Through a cloud of smoke, Ambard said she could see people sprinting away from the explosion. The course was immediately shut down. Her race was over.
Just minutes before and with nearly 26 miles behind her, Ambard had been enjoying the race. Following the aftermath of the attack, Ambard posted, “I was the cheerful girl zipping through the marathon with a swish of her red polka dotted skirt and a huge smile on her face.”
She had been calling out playful jibes at spectating members of the U.S. Army. Ambard’s husband served in the Air Force.
“Air power! Air power!” she said.
And then suddenly, fear. It was a fear reminiscent of two years ago.
On April 27, 2011, Ambard’s husband was killed in a mass shooting in Kabul, Afghanistan. They were married for 23 years.
Ambard had to come to grips with this harsh and sudden change in her life. She turned to her Christian faith and to running.
In 2012, Ambard ran 18 marathons and plans on running a total of 12 this year.
Ambard was also a torch bearer for the 2002 Olympics in Salt Lake City.
The peace she had found was threatened again during the marathon she ran in memory of Phil.
On Tuesday, President Barack Obama called the bombings "an act of terror."
“Terrorists took my husband.
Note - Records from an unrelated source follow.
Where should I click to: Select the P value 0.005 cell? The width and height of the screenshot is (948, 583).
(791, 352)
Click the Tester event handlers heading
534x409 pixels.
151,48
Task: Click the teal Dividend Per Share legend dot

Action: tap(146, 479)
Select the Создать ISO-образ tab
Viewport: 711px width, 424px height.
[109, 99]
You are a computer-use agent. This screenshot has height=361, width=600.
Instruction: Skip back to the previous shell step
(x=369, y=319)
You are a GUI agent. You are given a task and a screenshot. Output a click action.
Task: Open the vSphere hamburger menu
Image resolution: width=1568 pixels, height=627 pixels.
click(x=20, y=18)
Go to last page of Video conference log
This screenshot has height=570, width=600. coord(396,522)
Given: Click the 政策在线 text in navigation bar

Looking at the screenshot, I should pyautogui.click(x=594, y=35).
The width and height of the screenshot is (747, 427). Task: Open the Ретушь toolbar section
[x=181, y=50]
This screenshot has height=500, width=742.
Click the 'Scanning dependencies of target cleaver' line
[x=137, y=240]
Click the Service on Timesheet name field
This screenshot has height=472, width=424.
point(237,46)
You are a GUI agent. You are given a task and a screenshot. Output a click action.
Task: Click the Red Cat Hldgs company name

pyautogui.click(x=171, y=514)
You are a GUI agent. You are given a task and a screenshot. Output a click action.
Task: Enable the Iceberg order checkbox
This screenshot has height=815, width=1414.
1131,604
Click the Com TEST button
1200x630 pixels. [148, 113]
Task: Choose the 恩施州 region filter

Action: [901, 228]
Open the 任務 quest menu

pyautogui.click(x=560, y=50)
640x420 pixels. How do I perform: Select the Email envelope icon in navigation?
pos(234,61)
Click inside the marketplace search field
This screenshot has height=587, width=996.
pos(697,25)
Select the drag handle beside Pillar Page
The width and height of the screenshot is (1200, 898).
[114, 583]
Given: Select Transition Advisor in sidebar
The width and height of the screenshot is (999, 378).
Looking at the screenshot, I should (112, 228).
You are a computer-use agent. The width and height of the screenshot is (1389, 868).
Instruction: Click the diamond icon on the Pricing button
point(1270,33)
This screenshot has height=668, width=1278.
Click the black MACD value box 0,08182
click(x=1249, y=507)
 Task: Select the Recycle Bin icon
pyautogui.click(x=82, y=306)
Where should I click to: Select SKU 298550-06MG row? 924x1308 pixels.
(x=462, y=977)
Running is the one thing I find my grounding and my faith in," Ambard said. "I can’t let another terrorist take something else away from me."
Ambard said that even though she lost her future with her husband, she is not defeated. The events surrounding her most recent marathon have not defeated her, either.
“I have to find a way to conquer this race and come back and do it again," she said.
She has begun that journey by taking it one day at a time.
“I didn’t sleep last night,” Ambard said. “Sometimes it’s one faltering step at a time. It may not look good this second, but tomorrow will look a little bit better.”
Her tomorrows are filled with faith in God and faith in this nation.
“We have to stay together," she said. "We have to keep hope. If not, the terrorists will have won. They cannot win."
Ambard said she has received messages of faith and hope poured out online in support of the victims of the attacks.
“So many people knew what I was running for," she said.
Ambard said she has been overwhelmed by the support from her post.
“I have been shocked that post went viral. It is my heart.”
Ambard believes the nation must embrace faith during hard times.
“We all want to have hope," she said. "Hopefully I can find hope in a dark time. It’s not about me. I hate that other people are losing hope.”
Ambard said she is finding ways to embrace the life she has been given as well as honoring her husband. Phil is one of the reasons her faith is so strong.
“I am who I am because he loved me well," she said.